Introduzione

Sul numero 6 del febbraio di quest’anno del risorto «Caffè»,
Yousef Wakkas, nel testo "Tra due mondi", scrive:

 

… non guardavo la TV, ma era accesa. Una ragazza, mi sembra di
colore, parlava di immigrati, integrazione, tolleranza e via discorrendo.
Parole che non mi dicevano un bel niente. All’improvviso la sentii parlare di
un concorso letterario riservato esclusivamente per gli immigrati. Presi subito
la penna e scrissi l’indirizzo in fretta sulla copertina di una rivista… mi
sono messo al lavoro la stessa sera. (…) Nella primavera del 1995, quando seppi
che la giuria aveva premiato il mio racconto, mi sentii come se avessi
acquistato una nuova identità, che contrastava e dirimeva quella precedente. Il
dialogo tanto atteso, era iniziato, ora, pur essendo in carcere, mi sento più
libero, perché sono sicuro che, in qualche parte c’è sempre qualcuno che
leggerà le mie parole e, insieme, ci metteremo a discutere, a distanza, le cose
che abbiamo in comune, e non sono poche.

 

Credo che il nostro premio possa scoprirsi, riconoscersi e
definirsi in queste parole dello scrittore siriano, che siamo orgogliosi non
solo di premiare ancora, ma di indicare risolutamente all’attenzione dei
lettori e dei letterati italiani.

Insieme a Wakkas, Gezim Hajdari, Rosana Crispim da Costa, Kossi
Komla-Ebri, Martha Elvira Patiño, Christiana de Caldas Brito, Clementina
Ammendola e altri ancora, formano ormai un manipolo di scrittori italiani della
migrazione che può e deve essere imposto al pubblico delle “patrie lettere” e
delle librerie, al fianco dei Baricco e Tamaro, ma senza (fortunatamente)
somigliargli in niente.

Questa fausta novità annuncia che il nostro premio ha raggiunto
alla sua quarta edizione una imprevedibile e fruttifera maturità. Quella di
raccogliere intorno a sé, dopo averli attirati, adunati e tenuti insieme, degli
scrittori stranieri e migranti che formano un gruppo. Un gruppo che si è
affezionato a scrivere e che ha, variamente, tante cose da dire al pubblico
della letteratura.

Nel mio recente volume su La Letteratura Italiana della Migrazione
(Roma, Lilith 1998) ho definito carsica l’attuale fase di sviluppo della breve
storia della letteratura scritta dagli immigrati in italiano. Carsica perché è
resa invisibile dalla industria culturale e dalla comunicazione di massa al
mercato delle lettere. Ma essa, invece che sparire, fluisce nelle viscere
interrate del mondo parallelo, ramificato in un accogliente rizoma, del
volontariato e del non-profit della società italiana.
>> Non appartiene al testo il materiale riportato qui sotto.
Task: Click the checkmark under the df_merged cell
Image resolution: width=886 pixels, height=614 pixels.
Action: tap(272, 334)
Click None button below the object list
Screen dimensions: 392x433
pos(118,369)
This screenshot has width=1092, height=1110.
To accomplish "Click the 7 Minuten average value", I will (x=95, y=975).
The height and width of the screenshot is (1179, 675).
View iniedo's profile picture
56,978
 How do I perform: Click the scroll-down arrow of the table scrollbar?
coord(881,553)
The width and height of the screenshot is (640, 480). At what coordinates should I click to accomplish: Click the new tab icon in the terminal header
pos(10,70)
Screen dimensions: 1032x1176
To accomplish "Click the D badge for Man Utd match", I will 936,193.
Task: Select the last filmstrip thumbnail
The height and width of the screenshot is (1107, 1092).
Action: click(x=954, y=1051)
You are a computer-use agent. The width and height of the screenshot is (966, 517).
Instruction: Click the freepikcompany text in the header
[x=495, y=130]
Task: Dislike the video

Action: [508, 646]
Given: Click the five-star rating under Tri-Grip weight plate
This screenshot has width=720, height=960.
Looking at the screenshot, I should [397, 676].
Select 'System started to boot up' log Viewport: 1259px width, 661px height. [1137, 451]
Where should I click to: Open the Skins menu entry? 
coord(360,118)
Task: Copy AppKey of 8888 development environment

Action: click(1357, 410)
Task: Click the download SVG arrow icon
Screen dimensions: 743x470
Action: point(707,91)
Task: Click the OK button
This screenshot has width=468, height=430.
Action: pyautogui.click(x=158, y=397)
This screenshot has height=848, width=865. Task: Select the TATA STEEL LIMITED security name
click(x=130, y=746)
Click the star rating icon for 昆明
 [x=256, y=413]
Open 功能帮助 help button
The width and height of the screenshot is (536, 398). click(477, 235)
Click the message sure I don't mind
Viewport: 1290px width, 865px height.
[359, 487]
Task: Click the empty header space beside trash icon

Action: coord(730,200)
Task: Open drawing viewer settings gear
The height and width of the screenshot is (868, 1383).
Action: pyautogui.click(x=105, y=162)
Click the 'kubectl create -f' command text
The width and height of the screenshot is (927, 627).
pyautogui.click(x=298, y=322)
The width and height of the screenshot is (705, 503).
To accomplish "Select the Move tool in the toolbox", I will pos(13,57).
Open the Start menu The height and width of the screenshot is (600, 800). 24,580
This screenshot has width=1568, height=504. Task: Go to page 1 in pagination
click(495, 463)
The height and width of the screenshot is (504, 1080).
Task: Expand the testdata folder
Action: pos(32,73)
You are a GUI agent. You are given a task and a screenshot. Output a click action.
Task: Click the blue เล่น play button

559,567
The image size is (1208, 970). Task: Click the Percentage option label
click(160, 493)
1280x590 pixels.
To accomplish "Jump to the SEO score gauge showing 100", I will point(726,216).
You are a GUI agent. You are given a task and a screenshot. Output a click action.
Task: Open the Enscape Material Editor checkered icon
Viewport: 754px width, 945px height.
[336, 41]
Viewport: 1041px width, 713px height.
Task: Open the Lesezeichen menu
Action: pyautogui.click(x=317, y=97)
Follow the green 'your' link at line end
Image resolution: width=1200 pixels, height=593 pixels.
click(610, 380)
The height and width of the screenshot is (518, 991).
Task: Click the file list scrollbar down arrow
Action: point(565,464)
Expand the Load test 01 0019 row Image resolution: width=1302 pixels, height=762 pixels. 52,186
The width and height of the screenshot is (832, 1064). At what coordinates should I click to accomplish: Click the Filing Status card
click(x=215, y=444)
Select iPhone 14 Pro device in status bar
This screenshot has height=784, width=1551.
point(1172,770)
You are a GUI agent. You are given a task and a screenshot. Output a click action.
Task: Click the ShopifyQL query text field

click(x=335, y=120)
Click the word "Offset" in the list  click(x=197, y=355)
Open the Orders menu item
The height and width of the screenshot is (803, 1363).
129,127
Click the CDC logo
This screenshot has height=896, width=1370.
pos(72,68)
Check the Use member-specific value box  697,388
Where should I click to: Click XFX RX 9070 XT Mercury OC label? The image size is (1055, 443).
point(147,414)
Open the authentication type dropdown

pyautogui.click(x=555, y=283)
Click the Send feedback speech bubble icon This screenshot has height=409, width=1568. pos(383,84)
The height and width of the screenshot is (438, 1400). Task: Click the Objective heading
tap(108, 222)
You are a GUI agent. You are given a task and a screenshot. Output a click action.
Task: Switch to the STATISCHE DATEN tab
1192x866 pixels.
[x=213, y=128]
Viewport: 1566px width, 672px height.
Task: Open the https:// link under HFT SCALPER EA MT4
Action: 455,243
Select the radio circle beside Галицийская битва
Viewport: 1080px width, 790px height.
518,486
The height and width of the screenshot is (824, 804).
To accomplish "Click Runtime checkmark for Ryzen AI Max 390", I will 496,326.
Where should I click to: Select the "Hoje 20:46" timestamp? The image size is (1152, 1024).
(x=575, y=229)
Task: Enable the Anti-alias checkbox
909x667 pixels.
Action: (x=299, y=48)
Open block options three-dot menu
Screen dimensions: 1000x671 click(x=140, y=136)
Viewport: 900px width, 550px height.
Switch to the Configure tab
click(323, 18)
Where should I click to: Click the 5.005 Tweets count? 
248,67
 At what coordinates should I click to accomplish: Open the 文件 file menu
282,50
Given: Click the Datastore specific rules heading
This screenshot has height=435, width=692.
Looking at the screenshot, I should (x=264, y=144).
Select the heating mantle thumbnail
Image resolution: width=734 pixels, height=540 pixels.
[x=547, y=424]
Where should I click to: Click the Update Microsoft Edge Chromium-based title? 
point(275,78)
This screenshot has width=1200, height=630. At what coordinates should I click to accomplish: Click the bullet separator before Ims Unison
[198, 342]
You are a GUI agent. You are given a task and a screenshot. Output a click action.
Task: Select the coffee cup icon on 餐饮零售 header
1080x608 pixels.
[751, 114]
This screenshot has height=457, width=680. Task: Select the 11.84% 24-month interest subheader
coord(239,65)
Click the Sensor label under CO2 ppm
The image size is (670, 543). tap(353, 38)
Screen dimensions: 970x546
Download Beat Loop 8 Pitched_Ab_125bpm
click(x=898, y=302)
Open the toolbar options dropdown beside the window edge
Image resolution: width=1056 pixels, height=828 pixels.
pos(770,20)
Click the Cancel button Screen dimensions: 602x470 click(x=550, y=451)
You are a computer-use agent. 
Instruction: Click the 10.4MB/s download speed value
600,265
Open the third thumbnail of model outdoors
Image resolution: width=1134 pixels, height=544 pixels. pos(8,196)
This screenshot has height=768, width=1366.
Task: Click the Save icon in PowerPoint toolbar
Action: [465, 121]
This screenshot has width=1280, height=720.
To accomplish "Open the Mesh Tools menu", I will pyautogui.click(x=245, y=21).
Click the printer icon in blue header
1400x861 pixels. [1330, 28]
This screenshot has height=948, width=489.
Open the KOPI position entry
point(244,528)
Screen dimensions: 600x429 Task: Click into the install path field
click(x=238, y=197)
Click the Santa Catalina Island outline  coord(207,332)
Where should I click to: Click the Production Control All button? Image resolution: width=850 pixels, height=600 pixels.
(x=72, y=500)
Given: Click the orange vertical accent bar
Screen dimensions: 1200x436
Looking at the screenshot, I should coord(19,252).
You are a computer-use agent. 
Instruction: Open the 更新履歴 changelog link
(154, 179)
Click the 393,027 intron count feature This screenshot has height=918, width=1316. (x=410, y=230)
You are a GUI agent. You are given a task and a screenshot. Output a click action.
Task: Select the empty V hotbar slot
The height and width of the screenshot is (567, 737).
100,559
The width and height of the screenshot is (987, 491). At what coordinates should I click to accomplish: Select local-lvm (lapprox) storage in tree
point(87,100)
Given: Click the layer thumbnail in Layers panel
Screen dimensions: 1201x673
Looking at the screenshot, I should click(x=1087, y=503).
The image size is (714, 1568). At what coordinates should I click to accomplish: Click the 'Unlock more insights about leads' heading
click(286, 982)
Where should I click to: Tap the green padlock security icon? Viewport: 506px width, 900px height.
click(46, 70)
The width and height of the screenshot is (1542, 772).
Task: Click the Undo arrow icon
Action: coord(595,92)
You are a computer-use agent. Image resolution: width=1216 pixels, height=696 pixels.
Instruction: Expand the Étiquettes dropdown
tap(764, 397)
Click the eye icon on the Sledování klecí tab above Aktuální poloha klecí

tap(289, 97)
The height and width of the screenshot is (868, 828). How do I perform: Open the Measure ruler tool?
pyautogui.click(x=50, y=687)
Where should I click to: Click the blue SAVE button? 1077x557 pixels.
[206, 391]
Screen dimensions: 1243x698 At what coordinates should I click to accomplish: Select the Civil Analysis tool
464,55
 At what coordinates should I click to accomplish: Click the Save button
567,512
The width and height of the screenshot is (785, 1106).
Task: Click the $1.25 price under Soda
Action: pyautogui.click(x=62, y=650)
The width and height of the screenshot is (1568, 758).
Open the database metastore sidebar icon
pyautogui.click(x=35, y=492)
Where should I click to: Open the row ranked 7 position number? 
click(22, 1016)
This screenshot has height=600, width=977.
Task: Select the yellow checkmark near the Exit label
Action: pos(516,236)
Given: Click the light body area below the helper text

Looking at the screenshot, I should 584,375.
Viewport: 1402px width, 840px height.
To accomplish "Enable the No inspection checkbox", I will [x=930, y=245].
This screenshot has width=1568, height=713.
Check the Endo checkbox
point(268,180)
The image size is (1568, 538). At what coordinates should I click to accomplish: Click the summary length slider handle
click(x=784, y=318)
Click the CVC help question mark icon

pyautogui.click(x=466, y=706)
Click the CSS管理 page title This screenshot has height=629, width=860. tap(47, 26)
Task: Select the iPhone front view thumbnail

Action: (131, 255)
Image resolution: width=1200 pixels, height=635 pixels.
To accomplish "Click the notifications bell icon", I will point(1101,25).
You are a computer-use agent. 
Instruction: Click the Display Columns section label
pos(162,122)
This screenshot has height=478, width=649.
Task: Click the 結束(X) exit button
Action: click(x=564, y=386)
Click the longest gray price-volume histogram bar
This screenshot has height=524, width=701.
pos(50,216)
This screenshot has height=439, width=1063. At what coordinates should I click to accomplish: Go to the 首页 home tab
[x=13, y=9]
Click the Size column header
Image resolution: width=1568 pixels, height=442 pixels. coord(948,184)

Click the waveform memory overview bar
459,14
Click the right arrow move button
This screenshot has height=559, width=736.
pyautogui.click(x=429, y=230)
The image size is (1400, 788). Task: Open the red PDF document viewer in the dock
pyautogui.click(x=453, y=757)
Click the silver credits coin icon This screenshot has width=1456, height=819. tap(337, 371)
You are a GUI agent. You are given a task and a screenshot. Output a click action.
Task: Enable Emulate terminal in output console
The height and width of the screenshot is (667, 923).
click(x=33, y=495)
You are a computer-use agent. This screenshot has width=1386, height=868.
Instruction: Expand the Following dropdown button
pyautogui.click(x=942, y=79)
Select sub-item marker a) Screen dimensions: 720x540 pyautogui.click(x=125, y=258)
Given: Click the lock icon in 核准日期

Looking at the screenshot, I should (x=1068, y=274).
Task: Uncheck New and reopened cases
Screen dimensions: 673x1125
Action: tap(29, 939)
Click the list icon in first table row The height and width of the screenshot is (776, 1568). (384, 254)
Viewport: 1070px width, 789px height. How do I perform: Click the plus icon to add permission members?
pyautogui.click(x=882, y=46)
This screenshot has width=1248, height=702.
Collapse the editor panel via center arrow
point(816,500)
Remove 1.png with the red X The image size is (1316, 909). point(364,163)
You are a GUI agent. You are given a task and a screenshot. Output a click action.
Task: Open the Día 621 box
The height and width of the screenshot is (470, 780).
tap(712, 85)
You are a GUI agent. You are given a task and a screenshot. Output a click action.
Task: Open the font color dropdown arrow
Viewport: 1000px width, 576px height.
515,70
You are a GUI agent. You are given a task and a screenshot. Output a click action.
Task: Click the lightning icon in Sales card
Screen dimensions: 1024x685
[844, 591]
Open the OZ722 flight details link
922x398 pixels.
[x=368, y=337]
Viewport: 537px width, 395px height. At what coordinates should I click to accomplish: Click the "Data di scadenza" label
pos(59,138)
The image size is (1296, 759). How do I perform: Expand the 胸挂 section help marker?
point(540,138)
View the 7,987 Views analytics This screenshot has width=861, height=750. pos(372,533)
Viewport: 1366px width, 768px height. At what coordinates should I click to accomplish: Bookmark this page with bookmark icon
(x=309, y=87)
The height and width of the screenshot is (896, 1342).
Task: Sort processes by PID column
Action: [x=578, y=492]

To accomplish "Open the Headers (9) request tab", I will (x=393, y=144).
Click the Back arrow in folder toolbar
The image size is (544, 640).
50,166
In questa fase, nascosta
ma positiva, energetica e prolifica, il nostro premio offre il massimo
possibile della visibilità, per testimoniare le sorti progressive della
letteratura della migrazione. E non perché Eks&Tra sia entrato nel circuito
circense della fiera della vanità nazionale, ma, al contrario, perché ha
cominciato a proporre una vera e propria linea letteraria eminente, in un
panorama come quello della letteratura italiana contemporanea in cui non ci
sono gruppi e linee, movimenti e tendenze, ma solo un immenso e caotico bancone
di mercato.

 

* Prof. di Letteratura
comparata, Università La Sapienza, Roma.